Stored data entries
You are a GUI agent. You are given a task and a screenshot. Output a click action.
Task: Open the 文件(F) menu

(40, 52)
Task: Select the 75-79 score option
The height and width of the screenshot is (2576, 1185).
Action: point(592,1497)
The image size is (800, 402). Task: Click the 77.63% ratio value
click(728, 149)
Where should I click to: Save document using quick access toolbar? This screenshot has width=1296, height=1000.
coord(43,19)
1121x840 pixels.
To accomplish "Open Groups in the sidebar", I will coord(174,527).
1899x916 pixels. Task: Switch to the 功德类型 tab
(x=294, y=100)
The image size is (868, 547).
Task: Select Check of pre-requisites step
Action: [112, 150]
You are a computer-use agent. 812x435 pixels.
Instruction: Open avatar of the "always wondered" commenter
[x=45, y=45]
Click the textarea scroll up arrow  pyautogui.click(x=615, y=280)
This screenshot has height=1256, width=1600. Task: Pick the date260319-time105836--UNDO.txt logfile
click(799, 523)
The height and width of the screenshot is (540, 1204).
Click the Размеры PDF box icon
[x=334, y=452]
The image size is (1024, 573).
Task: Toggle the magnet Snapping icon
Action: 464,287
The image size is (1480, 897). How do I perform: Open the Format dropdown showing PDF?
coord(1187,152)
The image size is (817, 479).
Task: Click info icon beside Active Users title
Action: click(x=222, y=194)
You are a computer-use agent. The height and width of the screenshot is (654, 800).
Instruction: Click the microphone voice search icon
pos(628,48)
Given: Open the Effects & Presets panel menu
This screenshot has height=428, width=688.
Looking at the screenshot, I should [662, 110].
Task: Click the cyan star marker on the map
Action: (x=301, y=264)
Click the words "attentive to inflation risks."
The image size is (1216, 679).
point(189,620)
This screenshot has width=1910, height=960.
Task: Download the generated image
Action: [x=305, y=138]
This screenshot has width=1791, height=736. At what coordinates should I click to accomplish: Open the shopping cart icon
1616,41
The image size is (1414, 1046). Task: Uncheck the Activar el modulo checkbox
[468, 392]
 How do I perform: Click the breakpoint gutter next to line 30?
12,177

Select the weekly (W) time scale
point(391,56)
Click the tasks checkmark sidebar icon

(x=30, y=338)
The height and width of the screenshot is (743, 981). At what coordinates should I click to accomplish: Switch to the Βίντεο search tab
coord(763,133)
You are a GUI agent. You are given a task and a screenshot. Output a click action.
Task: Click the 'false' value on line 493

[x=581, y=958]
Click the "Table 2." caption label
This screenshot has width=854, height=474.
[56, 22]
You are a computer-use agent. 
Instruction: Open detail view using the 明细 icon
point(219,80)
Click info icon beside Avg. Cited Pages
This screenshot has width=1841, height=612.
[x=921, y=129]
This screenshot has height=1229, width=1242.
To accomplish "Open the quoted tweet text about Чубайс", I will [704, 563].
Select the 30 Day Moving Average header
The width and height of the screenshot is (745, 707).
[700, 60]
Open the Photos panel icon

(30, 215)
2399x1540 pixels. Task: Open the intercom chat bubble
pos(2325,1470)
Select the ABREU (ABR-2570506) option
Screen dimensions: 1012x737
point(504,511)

## ASSIGNED TASK
In the records above, find every line containing the word "will" and show it.

## THE COMPLETED TASK
To accomplish "Open Groups in the sidebar", I will coord(174,527).
To accomplish "Open the quoted tweet text about Чубайс", I will [704, 563].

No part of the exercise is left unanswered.